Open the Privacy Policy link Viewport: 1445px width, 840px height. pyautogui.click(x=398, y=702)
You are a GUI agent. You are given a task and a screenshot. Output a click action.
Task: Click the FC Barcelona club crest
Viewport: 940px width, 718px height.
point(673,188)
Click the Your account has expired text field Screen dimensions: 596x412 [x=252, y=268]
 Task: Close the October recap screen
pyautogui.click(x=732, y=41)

*To do*:
Copy out exactly the lines from the line with "You are a GUI" to the end of the listing, including both of those lines, and give nothing else.

*Answer*:
You are a GUI agent. You are given a task and a screenshot. Output a click action.
Task: Click the FC Barcelona club crest
Viewport: 940px width, 718px height.
point(673,188)
Click the Your account has expired text field Screen dimensions: 596x412 [x=252, y=268]
 Task: Close the October recap screen
pyautogui.click(x=732, y=41)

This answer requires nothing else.